Pleasant Grove police declined to discuss the case with ABC News.
But the women would not give up. For more than a year, they documented MacNeill's past and tried to get someone to listen to them.
"I'd try to go to the authorities. I'd go to the governor's office," said Alexis. "I went to every single newspaper in Utah, trying to get someone to listen. … I cannot understand why no one would listen. My mother was murdered … and no one cares."
No one, until they found veteran Utah County Attorney's office investigator Doug Witney. When Witney reviewed the women's file and official reports, he began to ask questions about MacNeill -- questions that led him all the way back to MacNeill's college transcript, three decades earlier.
"It appears to me that instead of taking his transcript and altering it, he got somebody else's.
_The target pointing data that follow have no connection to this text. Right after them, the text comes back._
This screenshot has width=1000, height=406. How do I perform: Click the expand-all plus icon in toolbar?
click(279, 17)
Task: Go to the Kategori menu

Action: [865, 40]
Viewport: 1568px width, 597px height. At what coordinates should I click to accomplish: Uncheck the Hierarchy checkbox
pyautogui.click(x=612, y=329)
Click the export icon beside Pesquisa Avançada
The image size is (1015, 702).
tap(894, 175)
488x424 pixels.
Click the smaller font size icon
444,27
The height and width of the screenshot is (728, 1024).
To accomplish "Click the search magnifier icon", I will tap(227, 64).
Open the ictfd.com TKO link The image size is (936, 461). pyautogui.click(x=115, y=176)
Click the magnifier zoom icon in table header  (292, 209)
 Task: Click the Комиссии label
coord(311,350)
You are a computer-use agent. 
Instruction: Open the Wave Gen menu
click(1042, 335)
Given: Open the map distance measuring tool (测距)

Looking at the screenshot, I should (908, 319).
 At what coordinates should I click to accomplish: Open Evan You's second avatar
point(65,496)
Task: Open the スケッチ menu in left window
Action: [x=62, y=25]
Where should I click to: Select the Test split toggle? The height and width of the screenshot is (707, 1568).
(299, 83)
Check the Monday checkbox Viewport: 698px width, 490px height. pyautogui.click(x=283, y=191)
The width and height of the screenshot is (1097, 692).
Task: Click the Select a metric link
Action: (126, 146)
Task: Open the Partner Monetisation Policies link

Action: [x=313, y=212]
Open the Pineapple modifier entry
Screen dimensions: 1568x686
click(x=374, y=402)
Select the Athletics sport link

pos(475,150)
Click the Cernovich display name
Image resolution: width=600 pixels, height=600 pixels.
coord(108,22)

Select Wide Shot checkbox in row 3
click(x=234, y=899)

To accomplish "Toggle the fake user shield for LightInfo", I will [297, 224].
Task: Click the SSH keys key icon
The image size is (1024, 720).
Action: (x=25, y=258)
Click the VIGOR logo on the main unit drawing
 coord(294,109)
It had different entrance dates," Witney said.
Witney discovered that the 23-year-old MacNeill used that phony transcript to get into medical school in Mexico. MacNeill had told people he stayed a year. But when Doug Whitney tracked down that transcript, it revealed, "he [MacNeill] had actually been there for a semester," Witney said. "It was very obvious … [it] was totally falsified as well."
MacNeill's entire career in medicine was "based on … falsified transcripts to get into two colleges," Witney said. "How can he possibly be a doctor when he didn't have the transcript to even get into medical school?"
How did MacNeill do it?
"The guy is brilliant." Witney said. "I am not saying that he is not smart … he just … lies."
Witney said MacNeill next used the phony transcripts to get into a medical college in California, where he graduated after three years with a degree in osteopathic medicine. In 1984, he landed a residency at a New York City hospital, and from there built a 30-year career as a doctor. Among other positions, he worked at the Brigham Young University health clinic for nearly 10 years, but resigned following a complaint.
But that wasn't all. Witney discovered MacNeill served in the U.S. Army for less than two years in the mid-1970's, and was discharged for a psychiatric disorder. Witney discovered that over the next three decades, MacNeill was able to collect more than $100,000 in disability payments from the Veteran's Administration. By the time Utah investigators uncovered it, the amount was up to up to $3,000 a month. The VA confirmed to ABC News that MacNeill collected benefits, but the agency would not comment further.
And there was more. As Doug Witney peeled back the layers, he discovered MacNeill was put on felony probation for three years in 1977 for writing phony checks in California. According to Gary Ryan, a former assistant district attorney in Orange County, MacNeill had used the checks to pay for, among other things, home furnishings, jewelry, 60 pairs of socks, two dozen pairs of shoes and a year's supply of chocolate-covered cherries.